## What is expected
When you reach the line in the data below that contains "The image size is (1456, 819). How", please start repeating lines exactly, and stop after the line that contains "Task: Open the three-dot settings menu", repeating nothing else.

## Records supplied
....................
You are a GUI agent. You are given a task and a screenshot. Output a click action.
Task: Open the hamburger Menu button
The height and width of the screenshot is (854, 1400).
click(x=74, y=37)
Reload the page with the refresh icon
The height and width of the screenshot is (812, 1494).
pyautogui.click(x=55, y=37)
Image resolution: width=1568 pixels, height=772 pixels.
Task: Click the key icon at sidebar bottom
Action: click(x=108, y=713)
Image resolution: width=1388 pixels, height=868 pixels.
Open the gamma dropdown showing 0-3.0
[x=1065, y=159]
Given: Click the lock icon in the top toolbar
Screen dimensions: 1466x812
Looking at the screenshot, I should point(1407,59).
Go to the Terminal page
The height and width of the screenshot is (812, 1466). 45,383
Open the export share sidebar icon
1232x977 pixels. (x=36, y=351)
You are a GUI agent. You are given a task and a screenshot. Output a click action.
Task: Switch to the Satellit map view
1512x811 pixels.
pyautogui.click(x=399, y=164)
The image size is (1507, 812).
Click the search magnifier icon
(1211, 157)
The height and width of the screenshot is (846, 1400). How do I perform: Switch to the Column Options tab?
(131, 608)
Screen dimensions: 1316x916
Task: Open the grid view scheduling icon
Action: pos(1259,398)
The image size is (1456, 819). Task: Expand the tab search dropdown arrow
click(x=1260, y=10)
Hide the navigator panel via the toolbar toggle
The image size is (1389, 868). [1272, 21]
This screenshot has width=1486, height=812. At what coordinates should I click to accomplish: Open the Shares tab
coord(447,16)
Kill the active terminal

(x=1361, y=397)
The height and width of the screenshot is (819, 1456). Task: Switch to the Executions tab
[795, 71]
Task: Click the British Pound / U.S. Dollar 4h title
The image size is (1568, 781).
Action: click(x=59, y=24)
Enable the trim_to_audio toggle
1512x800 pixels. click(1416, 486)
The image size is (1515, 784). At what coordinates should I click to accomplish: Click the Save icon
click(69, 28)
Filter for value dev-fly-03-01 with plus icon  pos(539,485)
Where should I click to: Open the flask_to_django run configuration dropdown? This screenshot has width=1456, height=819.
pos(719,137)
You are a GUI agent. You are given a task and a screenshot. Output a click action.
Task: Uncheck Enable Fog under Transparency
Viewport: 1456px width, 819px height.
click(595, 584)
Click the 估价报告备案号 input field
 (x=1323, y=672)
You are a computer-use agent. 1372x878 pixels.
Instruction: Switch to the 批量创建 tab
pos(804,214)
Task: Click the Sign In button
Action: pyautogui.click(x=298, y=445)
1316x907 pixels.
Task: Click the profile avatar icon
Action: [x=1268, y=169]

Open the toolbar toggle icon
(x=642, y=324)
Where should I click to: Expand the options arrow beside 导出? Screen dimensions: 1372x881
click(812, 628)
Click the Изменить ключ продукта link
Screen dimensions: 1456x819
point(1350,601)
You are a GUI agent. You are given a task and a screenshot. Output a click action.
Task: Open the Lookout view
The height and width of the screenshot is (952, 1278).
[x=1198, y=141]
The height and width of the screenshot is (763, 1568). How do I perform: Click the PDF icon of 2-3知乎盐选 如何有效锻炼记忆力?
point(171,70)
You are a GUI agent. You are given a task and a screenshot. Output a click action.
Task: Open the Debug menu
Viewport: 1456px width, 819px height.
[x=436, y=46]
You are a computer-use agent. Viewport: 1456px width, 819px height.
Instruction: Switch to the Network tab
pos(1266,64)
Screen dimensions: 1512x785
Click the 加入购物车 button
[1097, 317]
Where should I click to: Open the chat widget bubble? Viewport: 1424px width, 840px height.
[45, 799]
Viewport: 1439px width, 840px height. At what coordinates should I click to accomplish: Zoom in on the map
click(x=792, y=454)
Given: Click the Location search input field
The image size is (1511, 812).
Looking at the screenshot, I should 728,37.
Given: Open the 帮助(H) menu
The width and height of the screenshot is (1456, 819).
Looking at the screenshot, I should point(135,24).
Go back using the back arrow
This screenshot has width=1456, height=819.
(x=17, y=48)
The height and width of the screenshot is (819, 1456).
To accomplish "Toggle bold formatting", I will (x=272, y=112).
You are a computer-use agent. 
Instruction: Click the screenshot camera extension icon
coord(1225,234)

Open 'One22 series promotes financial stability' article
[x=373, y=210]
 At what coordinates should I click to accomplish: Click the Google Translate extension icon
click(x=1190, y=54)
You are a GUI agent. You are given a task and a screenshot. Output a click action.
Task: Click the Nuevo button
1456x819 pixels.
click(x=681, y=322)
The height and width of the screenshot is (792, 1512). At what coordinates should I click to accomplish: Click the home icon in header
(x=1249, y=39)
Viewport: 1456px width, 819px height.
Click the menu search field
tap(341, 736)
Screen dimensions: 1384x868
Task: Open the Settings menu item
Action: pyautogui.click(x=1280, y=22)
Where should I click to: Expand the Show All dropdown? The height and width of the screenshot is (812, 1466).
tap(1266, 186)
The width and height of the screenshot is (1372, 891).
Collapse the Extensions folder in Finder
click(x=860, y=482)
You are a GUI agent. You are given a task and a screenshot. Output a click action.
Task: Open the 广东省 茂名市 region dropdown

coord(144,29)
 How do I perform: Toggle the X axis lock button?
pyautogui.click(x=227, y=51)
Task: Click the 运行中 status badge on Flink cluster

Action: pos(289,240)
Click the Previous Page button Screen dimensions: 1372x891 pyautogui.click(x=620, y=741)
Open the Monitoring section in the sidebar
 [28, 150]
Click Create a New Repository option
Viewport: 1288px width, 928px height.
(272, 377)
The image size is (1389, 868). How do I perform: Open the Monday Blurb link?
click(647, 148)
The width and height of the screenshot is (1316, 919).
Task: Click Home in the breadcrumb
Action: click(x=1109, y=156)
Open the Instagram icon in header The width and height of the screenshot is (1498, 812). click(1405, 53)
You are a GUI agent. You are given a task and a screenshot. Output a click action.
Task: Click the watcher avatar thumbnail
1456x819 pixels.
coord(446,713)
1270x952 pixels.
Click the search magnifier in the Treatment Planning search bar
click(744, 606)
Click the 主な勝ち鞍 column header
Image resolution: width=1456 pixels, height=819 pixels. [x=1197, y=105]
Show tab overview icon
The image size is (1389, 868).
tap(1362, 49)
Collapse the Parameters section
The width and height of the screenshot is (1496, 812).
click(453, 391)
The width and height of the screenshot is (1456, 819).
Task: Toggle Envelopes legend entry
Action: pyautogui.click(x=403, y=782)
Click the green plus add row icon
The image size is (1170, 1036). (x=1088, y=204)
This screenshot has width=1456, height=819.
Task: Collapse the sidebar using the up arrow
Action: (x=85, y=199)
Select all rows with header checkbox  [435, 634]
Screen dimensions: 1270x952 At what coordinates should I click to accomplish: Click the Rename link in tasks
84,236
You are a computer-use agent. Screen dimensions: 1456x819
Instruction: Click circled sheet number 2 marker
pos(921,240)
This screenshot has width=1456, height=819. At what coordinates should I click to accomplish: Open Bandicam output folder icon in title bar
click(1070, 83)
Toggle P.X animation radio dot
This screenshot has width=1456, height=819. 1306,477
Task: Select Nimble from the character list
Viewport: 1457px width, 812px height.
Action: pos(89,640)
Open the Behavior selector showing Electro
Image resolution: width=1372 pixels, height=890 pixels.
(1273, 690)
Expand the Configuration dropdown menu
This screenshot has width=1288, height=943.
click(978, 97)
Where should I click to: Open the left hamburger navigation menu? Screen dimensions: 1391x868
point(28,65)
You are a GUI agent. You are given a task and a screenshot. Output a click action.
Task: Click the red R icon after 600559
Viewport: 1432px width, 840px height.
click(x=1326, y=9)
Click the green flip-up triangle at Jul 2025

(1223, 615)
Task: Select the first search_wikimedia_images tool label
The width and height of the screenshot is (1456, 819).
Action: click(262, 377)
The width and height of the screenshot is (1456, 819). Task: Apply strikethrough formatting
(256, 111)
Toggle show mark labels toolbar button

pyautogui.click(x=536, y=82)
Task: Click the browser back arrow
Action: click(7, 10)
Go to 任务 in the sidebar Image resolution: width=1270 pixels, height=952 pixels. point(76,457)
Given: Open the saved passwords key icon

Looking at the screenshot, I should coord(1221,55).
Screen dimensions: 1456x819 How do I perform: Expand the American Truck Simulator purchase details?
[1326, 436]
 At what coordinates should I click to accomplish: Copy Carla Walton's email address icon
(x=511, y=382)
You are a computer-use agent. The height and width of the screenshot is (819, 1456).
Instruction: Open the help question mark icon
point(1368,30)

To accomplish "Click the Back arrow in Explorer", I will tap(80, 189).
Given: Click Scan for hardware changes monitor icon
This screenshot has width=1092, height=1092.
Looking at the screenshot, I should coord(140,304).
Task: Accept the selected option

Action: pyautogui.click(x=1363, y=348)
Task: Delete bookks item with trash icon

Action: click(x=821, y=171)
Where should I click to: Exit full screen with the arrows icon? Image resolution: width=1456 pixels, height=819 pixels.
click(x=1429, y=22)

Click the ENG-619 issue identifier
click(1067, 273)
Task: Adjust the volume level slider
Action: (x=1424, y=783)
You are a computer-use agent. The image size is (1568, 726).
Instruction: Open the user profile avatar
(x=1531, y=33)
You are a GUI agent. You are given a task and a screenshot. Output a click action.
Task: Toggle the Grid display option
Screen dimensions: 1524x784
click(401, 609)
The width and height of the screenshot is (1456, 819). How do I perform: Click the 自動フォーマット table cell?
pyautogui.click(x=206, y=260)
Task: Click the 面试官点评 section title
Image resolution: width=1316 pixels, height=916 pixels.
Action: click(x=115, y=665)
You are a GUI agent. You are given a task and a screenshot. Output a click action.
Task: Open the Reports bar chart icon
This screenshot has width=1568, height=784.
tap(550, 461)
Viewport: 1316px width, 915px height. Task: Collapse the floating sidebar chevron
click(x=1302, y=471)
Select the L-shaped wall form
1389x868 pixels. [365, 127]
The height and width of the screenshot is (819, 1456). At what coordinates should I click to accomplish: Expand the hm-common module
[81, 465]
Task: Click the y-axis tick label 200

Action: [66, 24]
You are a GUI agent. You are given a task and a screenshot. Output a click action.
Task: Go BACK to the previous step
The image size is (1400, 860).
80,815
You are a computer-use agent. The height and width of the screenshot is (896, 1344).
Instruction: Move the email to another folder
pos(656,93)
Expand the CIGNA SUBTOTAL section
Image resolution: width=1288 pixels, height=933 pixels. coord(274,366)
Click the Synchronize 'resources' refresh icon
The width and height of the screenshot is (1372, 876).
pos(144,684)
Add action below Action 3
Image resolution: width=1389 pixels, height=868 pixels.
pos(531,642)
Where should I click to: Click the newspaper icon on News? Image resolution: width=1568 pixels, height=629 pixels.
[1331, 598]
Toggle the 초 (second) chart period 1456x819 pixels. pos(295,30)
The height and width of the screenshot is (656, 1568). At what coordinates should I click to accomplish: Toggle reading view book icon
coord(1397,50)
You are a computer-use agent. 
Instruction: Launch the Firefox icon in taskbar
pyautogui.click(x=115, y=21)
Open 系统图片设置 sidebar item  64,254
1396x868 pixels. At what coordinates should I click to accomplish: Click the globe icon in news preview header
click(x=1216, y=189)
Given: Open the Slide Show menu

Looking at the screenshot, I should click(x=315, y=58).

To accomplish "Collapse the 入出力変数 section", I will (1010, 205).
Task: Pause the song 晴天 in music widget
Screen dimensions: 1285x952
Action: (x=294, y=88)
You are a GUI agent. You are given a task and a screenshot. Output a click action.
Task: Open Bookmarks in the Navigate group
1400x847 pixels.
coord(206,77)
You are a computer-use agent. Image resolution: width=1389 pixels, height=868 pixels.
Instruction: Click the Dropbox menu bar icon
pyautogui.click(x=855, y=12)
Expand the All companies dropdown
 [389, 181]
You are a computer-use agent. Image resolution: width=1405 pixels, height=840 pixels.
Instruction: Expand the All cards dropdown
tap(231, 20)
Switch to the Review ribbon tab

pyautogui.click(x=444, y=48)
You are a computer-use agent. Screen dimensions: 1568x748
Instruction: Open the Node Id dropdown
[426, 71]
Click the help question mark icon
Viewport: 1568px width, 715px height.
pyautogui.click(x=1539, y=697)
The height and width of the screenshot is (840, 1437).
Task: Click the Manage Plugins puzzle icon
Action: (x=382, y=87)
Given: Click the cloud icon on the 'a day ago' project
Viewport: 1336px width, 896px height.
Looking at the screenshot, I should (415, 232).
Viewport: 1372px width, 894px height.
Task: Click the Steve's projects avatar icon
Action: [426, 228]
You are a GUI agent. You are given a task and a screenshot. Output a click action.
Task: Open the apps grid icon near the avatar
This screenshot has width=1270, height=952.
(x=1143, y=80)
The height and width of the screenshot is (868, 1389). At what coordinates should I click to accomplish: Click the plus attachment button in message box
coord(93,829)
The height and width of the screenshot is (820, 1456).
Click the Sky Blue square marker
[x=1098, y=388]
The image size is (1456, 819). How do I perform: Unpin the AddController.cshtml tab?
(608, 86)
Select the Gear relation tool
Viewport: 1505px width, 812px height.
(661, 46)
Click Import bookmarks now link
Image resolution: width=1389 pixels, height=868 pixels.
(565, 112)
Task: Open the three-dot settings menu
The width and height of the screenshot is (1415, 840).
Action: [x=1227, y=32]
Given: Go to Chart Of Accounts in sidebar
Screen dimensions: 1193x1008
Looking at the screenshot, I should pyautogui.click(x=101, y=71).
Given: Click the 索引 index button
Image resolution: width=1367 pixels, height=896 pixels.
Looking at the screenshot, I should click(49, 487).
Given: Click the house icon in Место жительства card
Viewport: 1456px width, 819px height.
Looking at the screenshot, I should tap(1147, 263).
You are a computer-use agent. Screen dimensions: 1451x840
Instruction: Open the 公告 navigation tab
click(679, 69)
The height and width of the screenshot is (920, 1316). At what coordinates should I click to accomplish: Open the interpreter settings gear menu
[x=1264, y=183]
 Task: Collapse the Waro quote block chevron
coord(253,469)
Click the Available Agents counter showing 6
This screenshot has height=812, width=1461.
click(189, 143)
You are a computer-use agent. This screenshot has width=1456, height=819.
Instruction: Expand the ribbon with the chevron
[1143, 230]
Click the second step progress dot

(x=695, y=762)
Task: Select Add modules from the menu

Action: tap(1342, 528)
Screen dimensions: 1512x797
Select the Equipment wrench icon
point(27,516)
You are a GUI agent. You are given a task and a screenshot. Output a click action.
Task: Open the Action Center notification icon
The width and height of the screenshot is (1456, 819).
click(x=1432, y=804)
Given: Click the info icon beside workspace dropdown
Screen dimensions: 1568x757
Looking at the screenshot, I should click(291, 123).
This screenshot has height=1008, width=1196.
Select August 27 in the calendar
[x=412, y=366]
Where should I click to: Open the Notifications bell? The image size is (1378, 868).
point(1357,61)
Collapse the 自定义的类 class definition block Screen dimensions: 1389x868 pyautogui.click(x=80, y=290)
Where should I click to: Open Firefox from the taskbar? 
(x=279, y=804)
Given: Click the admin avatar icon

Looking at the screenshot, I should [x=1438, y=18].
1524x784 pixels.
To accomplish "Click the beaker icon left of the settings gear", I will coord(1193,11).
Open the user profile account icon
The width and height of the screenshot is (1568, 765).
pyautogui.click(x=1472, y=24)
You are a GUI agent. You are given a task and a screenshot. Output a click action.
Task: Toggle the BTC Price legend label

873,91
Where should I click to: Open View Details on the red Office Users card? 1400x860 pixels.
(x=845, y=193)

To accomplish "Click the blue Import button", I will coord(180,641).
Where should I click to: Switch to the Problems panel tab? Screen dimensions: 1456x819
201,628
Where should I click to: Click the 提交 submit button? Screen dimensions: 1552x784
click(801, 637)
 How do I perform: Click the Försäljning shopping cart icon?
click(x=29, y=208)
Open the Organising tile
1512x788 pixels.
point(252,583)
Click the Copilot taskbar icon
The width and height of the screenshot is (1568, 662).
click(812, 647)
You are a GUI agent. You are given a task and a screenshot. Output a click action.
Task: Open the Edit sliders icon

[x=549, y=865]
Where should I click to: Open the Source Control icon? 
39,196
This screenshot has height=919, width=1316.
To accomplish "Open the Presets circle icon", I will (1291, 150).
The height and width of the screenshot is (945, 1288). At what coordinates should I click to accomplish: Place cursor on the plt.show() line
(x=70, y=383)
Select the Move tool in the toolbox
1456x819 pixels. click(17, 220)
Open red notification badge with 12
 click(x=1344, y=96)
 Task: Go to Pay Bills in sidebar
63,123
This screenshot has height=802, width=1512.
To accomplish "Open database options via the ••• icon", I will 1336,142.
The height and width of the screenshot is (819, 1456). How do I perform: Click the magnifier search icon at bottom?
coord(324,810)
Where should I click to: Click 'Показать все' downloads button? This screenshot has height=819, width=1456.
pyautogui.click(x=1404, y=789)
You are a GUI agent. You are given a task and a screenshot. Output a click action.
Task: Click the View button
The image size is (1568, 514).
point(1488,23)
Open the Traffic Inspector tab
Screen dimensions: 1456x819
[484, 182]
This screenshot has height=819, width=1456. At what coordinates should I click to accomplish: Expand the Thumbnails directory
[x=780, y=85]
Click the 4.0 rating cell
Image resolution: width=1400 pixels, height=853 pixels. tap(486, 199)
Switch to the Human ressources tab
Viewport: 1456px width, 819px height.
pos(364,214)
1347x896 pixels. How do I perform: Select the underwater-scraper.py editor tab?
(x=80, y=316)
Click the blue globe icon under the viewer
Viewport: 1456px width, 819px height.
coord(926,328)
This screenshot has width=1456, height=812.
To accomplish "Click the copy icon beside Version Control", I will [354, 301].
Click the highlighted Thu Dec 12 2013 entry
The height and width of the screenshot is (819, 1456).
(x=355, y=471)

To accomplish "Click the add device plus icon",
....................
## Output
The image size is (1456, 819). How do I perform: Unpin the AddController.cshtml tab?
(608, 86)
Select the Gear relation tool
Viewport: 1505px width, 812px height.
(661, 46)
Click Import bookmarks now link
Image resolution: width=1389 pixels, height=868 pixels.
(565, 112)
Task: Open the three-dot settings menu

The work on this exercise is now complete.